It is no secret to the inhabitants of Beverly Hills that Iranian Jews are not ordinary Jews. About 40 years ago, when the wave of Jewish Iranians fleeing the Islamic revolution arrived in Beverly Hills, it brought with it Nowrouz, otherwise known as the Persian New Year. The majority of Jews in exile celebrate the Persian New Year, which, following the solar calendar, usually occurs a few days before or after Purim, celebrating the onset of spring. Although Nowrouz originates in Zoroastrianism, it is considered a secular holiday. To celebrate, Iranians set up a table called Haft-Seen with seven obligatory items whose names begin with “s.” The goldfish, whose name does not begin with an “s,” is exempt from this rule. It is there to represent the stars and their movements with its sparkling gold color and circular swimming pattern. Moments before our planet shifts into a new path around the sun, Iranians, along with Afghans, Tajiks, Uzbeks, Turks, Kurds and some other nationalities, gather around the table, filling their hearts with hopes and dreams for the New Year.

Remarkably, this holiday still thrives 900 years after the arrival of Islam in Iran. The new rulers may have managed to convert all but a negligible portion of Iranians to Islam, destroyed Zoroastrian literature in its entirety and changed the Persian alphabet to Arabic script, but Nowrouz survived. Along with the Persian language, Nowrouz defied this cultural annexation. 

In the Iran of the 1970s when I was growing up, this holiday was all the rage. Spring cleaning began a month before, and people rushed to prepare for the festivities. At least 15 days before the end of the year, everyone grew Sabzeh, a plate of green-colored sprouts, to decorate their Haft-Seen table. Garlic (seer), apple (seeb), vinegar (serkeh), gold coins (sekeh), sweet pudding (samanou), dried oleaster (senjed) with additional items such as a mirror, a prayer book, a poetry book and, of course, the bowl of goldfish, would be laid out for a period of two weeks. The country would revel in festivities until Sizdah-beh-dar, when the entire nation would welcome the spring and the new year by picnicking and becoming one with nature. 
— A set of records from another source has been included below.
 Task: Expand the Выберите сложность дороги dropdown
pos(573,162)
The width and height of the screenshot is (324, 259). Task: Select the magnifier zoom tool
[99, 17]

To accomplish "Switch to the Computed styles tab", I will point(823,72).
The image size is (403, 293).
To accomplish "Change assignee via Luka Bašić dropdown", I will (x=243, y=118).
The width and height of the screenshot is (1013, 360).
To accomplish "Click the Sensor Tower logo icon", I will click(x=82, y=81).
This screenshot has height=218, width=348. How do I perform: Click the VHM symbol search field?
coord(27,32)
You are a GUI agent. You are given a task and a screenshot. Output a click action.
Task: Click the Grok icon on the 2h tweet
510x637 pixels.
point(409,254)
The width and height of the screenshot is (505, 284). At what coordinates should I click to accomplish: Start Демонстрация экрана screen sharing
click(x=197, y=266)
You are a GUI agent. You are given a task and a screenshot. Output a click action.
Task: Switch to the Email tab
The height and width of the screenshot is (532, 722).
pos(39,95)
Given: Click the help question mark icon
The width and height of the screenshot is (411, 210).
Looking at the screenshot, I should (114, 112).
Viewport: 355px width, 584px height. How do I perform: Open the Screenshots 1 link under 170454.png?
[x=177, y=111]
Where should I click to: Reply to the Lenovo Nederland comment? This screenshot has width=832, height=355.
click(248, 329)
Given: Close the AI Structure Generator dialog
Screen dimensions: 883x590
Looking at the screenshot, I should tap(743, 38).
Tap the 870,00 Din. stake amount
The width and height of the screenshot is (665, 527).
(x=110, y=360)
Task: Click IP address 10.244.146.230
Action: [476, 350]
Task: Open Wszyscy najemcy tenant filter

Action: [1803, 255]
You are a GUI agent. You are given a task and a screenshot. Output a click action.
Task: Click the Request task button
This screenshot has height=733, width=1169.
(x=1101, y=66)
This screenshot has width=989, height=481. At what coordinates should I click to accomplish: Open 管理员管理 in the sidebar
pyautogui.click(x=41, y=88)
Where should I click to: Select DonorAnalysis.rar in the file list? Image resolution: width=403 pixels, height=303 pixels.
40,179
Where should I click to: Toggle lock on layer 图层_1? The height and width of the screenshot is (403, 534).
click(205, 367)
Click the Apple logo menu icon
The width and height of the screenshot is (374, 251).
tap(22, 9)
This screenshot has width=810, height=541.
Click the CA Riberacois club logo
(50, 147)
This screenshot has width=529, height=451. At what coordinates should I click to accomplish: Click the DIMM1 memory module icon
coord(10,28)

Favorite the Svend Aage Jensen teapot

Our family, like most other Jewish-Iranian families of this period, celebrated this holiday. Yet I could not help but notice my grandmother’s unusual awkwardness in setting the Haft-Seen table. Always in command when it came to Jewish holidays, she appeared lost with regard to Nowrouz. She would often ask her grandchildren to help with the preparations and setting the table. She would never make the essential sweet pudding herself, and she even sometimes passed the crucial moment of spring equinox absent from the table, tending to her Purim cookies.

One day, I asked her: “Grandma, how did you celebrate Nowrouz when you were young?” In response, she looked away, screwed up her face and bit her lower lip, searching for a way to dodge the answer. “Times were different when I was growing up” was all she managed to say.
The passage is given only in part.